Would he never look away from Mary? People were approaching mounted and on foot, and Wilbur was riding in the lead. Distracted, Katharine was about to tell him they were not alone. But Mary stirred, opened her eyes and swayed from him.

“Why did you do it?” she asked dazedly. “Why did you risk your life for me?”

Curry met her question serenely. “I’d have done as much for Miss Winfield, or any other woman, I reckon. Only with you it was different. I was sure I’d save you. I had to. I was plain selfish about it. You’ve done a lot for me. I’ve got to keep on knowing that you’re on this same desert with me even if it happened that I never saw you again.”
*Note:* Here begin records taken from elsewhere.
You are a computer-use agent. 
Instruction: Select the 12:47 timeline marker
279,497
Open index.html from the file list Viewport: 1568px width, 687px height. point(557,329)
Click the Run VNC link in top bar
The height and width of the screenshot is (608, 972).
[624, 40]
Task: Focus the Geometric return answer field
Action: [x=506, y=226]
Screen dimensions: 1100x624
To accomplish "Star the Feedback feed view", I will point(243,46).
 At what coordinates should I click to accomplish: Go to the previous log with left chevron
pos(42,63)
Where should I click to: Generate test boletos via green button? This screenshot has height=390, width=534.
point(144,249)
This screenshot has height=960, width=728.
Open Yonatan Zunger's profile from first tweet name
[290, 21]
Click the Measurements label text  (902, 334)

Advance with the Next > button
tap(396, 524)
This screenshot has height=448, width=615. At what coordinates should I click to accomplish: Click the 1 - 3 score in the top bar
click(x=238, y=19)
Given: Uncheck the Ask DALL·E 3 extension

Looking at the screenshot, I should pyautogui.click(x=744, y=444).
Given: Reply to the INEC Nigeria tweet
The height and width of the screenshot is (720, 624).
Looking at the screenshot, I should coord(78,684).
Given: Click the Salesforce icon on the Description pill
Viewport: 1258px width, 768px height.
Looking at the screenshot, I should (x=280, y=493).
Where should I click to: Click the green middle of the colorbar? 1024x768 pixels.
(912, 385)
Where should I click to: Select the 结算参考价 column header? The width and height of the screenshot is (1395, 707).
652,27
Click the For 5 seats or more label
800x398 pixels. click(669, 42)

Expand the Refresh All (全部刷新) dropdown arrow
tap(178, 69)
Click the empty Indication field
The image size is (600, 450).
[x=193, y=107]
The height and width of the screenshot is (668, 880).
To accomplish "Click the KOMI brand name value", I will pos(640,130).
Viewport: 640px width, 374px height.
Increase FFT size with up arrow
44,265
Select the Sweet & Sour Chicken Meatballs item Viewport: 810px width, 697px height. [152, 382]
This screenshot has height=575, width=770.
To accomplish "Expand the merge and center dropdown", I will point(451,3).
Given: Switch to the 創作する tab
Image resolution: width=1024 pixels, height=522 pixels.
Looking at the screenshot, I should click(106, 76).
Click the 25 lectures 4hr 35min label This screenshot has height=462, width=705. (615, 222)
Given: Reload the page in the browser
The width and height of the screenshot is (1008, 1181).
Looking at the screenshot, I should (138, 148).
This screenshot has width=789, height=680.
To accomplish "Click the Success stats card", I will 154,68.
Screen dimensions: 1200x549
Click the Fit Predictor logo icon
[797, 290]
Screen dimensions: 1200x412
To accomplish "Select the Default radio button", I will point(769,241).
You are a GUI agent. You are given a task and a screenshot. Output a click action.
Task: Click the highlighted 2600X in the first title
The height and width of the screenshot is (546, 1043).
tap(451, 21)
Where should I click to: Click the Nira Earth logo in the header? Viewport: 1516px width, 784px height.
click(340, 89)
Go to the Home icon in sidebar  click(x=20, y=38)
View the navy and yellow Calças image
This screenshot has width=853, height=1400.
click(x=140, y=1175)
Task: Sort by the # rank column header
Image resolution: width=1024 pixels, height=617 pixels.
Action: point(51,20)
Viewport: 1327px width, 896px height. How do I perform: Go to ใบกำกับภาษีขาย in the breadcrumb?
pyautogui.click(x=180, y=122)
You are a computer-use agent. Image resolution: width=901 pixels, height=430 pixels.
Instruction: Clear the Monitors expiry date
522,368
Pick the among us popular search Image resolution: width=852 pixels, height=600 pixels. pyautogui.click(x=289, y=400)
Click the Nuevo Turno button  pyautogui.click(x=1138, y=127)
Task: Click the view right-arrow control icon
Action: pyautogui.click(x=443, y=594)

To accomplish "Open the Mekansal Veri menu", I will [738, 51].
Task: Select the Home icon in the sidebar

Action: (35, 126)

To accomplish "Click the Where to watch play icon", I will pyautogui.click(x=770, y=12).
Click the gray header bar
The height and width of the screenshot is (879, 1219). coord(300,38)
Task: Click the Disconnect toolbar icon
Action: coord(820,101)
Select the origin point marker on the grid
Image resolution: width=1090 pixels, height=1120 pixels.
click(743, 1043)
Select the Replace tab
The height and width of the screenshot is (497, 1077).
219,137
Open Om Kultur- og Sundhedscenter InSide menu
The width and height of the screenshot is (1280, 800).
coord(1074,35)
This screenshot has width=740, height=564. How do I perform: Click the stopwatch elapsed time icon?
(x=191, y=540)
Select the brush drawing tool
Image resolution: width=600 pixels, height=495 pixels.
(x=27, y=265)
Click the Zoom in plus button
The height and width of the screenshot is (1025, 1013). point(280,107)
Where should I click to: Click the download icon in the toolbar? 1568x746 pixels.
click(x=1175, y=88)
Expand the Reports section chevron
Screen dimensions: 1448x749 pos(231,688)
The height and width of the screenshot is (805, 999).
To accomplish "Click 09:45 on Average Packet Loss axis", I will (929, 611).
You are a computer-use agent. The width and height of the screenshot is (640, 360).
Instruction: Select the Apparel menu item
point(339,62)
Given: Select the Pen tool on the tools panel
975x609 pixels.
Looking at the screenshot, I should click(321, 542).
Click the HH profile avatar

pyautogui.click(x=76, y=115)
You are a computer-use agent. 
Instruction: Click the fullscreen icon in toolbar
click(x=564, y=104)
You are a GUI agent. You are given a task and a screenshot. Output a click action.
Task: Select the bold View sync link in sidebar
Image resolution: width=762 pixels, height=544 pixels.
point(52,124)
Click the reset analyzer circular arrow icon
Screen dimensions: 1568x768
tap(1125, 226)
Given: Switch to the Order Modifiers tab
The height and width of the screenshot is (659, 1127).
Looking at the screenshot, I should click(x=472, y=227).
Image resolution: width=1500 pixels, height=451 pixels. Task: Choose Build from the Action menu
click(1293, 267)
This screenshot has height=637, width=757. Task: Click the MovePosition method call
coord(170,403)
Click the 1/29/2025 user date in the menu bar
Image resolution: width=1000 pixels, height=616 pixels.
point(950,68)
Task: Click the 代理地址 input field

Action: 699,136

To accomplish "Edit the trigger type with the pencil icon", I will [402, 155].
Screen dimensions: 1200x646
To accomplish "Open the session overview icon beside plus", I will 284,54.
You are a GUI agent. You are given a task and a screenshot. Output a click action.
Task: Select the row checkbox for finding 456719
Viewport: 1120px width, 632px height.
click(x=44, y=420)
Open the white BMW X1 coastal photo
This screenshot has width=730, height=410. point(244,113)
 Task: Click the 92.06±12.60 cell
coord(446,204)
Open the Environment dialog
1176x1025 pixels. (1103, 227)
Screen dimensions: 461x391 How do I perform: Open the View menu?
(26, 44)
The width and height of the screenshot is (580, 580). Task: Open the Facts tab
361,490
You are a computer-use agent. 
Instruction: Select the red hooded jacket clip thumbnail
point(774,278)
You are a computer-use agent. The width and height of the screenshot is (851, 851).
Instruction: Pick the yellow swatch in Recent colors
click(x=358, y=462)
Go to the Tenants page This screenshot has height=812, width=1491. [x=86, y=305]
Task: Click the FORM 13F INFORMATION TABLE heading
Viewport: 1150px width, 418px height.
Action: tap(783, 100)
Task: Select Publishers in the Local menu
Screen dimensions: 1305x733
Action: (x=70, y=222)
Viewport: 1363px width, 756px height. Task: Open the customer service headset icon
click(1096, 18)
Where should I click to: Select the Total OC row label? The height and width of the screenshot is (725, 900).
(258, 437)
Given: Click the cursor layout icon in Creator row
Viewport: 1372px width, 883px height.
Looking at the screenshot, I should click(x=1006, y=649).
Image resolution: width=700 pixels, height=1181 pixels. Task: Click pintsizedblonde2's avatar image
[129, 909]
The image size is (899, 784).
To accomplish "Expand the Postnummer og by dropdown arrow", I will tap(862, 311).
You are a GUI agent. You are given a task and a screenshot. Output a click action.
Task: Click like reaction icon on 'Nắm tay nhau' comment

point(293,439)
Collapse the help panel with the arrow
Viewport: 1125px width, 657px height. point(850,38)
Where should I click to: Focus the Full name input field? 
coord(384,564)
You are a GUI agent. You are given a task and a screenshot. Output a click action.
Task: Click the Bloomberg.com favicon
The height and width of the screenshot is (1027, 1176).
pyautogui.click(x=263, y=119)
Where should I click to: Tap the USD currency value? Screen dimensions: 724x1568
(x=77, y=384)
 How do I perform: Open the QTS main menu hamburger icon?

“I—I—” Mary’s attempt to reply failed. Then Wilbur came striding toward her.

“Can’t you be left alone for a few hours without trying to make a fool of yourself and me?” he demanded.

“Newton, don’t you know horses well enough to prevent your wife from riding an animal like that?” interrupted Curry. “Blame yourself instead of blaming her.”

“No one’s asking any advice from you, Curry,” Wilbur replied coldly. “Seems to me that you and my wife are staging quite a few of these horseback affairs. How about it?”

Curry would have struck Wilbur if Mary had not quickly stepped between the two angry men. It was Curry she faced, and to him she said, “Won’t you please escort me down from the mesa, Mr. Curry. I’ll ride your horse if you don’t mind. Mr. Newton will escort Miss Winfield.” Then she walked away, and Curry followed her.

When the others came up, Katharine was talking animatedly about the Snake Dance, plainly aware that the absent-minded, disconcerted man to whom she spoke did not hear a word.